::: SELECTED EXCERPT
Homestyle Pty Ltd v City of Belmont
[1999] WASCA 59
•17 JUNE 1999
JURISDICTION : SUPREME COURT OF WESTERN AUSTRALIA
TITLE OF COURT : THE FULL COURT (WA)
CITATION: HOMESTYLE PTY LTD -v- CITY OF BELMONT & ANOR [1999] WASCA 59
CORAM: MALCOLM CJ
OWEN J
TEMPLEMAN J
HEARD: 10 MAY 1999
DELIVERED : 17 JUNE 1999
FILE NO/S: FUL 35 of 1999
BETWEEN: HOMESTYLE PTY LTD
Applicant
AND
CITY OF BELMONT
First RespondentLINK INTERIORS PTY LTD
Second Respondent
Catchwords:
Appeal - Application for leave to appeal out of time - Refusal of Master to join applicant as party to proceedings - Test to be applied in considering joinder of party - Extent to which interests of party might be affected by outcome of preliminary question - Master erred in discretion
Procedure - Rules of the Supreme Court O 18 r 6(2)(b)
Legislation:
Builders Registration Act 1939
Suitors' Fund Act 1964, s 10
Rules of the Supreme Court O 18 r 6(2)(b)
Result:
Appeal allowed
Representation:
Counsel:
Applicant: Mr M C Hotchkin
First Respondent : Mr D W McLeod
Second Respondent : Mr R M Wilenski
Solicitors:
Applicant: Hotchkin Hanly
First Respondent : McLeod & Co
Second Respondent : Fiocco Hopkins Nash
Case(s) referred to in judgment(s):
Australian Conservation Foundation Inc v The Commonwealth (1980) 146 CLR 493
Hughes Aircraft Systems International v Air Services Australia (1997) 146 ALR 1
News Limited v Australian Rugby Football League Limited (1996) 64 FCR 410
Pegang Mining Co Ltd v Choong Sam (1969) 2 MLJ 52
State of Victoria v Sutton (1998) 156 ALR 579
Willow Grange Pty Ltd v Yarra City Council, unreported; SCt of Vic; 7427 of 1997
Case(s) also cited:
Australian Tape Manufacturers Association Ltd v The Commonwealth (1990) 64 ALJR 540
Boyce v Munro (1997) 98 A Crim R 221
Cuthbertson v Hobart Corporation (1921) 30 CLR 16
J N Taylor Holdings Limited (In Liquidation) v Bond (1993) 59 SASR 432
Link Agricultural Pty Ltd v Shanahan (1998) 28 ACSR 498
Maritime Union of Australia v Patrick Stevedores Operations Pty Ltd [1998] 4 VR 143
Newport Association Football Club Limited & Ors v Football Association of Wales Limited [1995] 2 All ER 87
Peter v Shipway (1908) 7 CLR 263
Rogala v Caris Corp Ltd, unreported; SCt of WA (Burt CJ); 27 September 1983
Vandervell Trustees v White [1971] AC 912
MALCOLM CJ: I agree with the reasons to be published by Templeman J and the orders proposed by his Honour.
OWEN J: I have read the reasons to be published by Templeman J. I am in agreement with those reasons and there is nothing further I wish to add.
TEMPLEMAN J: The applicant Homestyle Pty Ltd ("Homestyle") seeks leave to appeal out of time against the refusal of a Master to join it as a party to the proceedings commenced by originating summons between the first and second respondents, the City of Belmont ("the City") and Link Interiors Pty Ltd ("Link").
According to its notice of appeal, Homestyle seeks leave also to appeal against the judgment of the trial Judge on the originating summons. However, for reasons to which I shall refer below, it now seeks to have that judgment set aside.
::::::
::: DATA EXCERPTS
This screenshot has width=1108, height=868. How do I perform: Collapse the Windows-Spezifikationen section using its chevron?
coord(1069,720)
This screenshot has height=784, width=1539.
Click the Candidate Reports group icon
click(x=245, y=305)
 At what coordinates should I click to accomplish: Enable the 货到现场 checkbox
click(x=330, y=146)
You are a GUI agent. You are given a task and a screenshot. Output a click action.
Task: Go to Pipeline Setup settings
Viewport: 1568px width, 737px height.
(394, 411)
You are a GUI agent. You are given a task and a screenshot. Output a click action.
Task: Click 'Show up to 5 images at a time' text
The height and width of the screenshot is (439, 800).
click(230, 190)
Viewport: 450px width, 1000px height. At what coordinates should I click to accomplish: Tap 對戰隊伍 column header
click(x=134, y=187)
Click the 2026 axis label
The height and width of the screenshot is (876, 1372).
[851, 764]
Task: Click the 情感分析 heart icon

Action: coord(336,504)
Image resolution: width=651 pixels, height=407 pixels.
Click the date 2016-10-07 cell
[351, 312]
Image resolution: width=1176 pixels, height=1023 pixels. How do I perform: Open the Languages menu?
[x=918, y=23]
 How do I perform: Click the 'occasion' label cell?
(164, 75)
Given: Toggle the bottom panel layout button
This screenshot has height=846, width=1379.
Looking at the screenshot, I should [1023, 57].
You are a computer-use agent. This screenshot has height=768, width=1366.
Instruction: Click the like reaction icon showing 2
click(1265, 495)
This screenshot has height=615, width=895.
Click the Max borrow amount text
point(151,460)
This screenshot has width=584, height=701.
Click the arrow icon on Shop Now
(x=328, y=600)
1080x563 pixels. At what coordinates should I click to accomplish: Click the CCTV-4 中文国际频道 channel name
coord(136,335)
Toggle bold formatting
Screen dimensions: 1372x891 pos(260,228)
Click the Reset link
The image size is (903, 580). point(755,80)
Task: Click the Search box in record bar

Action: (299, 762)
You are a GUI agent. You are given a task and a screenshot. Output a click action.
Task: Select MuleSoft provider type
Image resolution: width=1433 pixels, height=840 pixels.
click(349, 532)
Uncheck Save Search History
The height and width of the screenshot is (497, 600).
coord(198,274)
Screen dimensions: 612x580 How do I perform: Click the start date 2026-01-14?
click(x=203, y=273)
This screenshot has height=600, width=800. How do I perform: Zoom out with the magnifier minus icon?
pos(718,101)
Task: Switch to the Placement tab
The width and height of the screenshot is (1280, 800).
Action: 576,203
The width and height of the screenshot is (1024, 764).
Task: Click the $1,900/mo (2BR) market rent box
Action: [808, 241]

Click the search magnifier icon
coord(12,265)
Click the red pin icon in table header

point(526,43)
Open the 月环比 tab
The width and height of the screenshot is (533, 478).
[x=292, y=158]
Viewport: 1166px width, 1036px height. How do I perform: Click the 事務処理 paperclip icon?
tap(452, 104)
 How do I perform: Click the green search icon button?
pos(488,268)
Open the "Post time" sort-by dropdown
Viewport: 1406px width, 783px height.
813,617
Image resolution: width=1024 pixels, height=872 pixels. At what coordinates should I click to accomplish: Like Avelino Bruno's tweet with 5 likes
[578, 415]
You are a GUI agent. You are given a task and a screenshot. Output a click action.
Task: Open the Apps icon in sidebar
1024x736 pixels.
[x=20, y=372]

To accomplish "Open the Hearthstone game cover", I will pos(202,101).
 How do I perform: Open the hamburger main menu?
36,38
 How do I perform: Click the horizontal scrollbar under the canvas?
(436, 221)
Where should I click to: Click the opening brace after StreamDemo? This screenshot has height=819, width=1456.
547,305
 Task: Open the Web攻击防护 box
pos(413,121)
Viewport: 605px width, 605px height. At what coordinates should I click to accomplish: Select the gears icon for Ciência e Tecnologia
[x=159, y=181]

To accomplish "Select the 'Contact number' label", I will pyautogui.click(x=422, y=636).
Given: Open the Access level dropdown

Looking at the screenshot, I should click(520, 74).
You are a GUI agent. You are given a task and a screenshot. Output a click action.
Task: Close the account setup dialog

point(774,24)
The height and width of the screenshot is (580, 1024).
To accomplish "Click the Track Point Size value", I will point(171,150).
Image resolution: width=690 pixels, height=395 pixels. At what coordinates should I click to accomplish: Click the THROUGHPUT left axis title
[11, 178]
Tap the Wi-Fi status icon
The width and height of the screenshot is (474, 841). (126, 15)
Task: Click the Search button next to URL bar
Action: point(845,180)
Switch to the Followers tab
::::::
**TO-DO LIST**.
1/ Summarize the Homestyle v City of Belmont judgment in two sentences.
2/ Continue the Homestyle v City of Belmont judgment from its final sentence.

**PER-TASK ANSWERS**.
1/ In this 1999 decision of the Full Court of the Supreme Court of Western Australia, Homestyle Pty Ltd sought leave to appeal out of time against a Master's refusal to join it as a party to proceedings brought by originating summons between the City of Belmont and Link Interiors Pty Ltd. Malcolm CJ and Owen J agreed with the reasons of Templeman J, and the appeal was allowed.

2/
The Background to the Dispute
Homestyle is a registered builder pursuant to the Builders Registration Act 1939. In March 1998 it responded to an advertisement placed in The West Australian newspaper by the City of Belmont for "suitably qualified and experienced builders" to register their interest in undertaking the refurbishment of the City's administration building.
Some 20 persons or organisations responded to the advertisement. Of those, four were asked to tender. Each of the tenderers submitted prices of about $3 million. The two lowest prices were submitted by Homestyle and Link.
The matter was discussed at a public meeting of the City's council on 11 May 1998. The meeting was attended by Homestyle's General Manager, Mr Gerard Michael Forde and by its solicitor.
According to Mr Forde the solicitor asked a number of questions at the meeting. In particular, he asked whether it was the council's intention to award the contract to a registered builder: and if so, whether Link was so registered. The questions were answered by Mr Rick Lutey, the City's Engineering Director. He said it was council's intention to award the tender to a registered builder. He said he did not know whether Link was registered. Homestyle's solicitor then asked the council to defer any decision on the grant of the tender until it had clarified Link's standing as a registered builder.
Council then resolved to award the tender to Link, subject to confirmation that it was a registered builder or would use a registered builder to undertake works which could be undertaken only by a registered builder.
On the day following the council meeting, Homestyle's solicitor wrote to the City's Chief Executive Officer to inform him that (as was the fact) neither Link nor any of its directors were registered builders. He went on to refer to the provisions of the Builders Registration Act which prohibit a person who is not registered under the Act from entering into any contract or engagement to construct any building. He said that the recommendation by the council on 11 May contradicted a fundamental basis for the tender process in which those invited to express their interest were obliged to undergo "a substantial pre‑qualification". He asserted it to be the contractual duty of public bodies to act fairly to each of the tenderers in the performance of the tender process: and he referred to authority in support of that proposition.
The solicitor concluded by referring to his instructions to demand a written undertaking from the City that it give at least seven days notice in writing if it intended to award the tender to any company other than Homestyle. If no such undertaking was given, his instructions were to apply to the Supreme Court for injunctive relief and/or damages without further notice.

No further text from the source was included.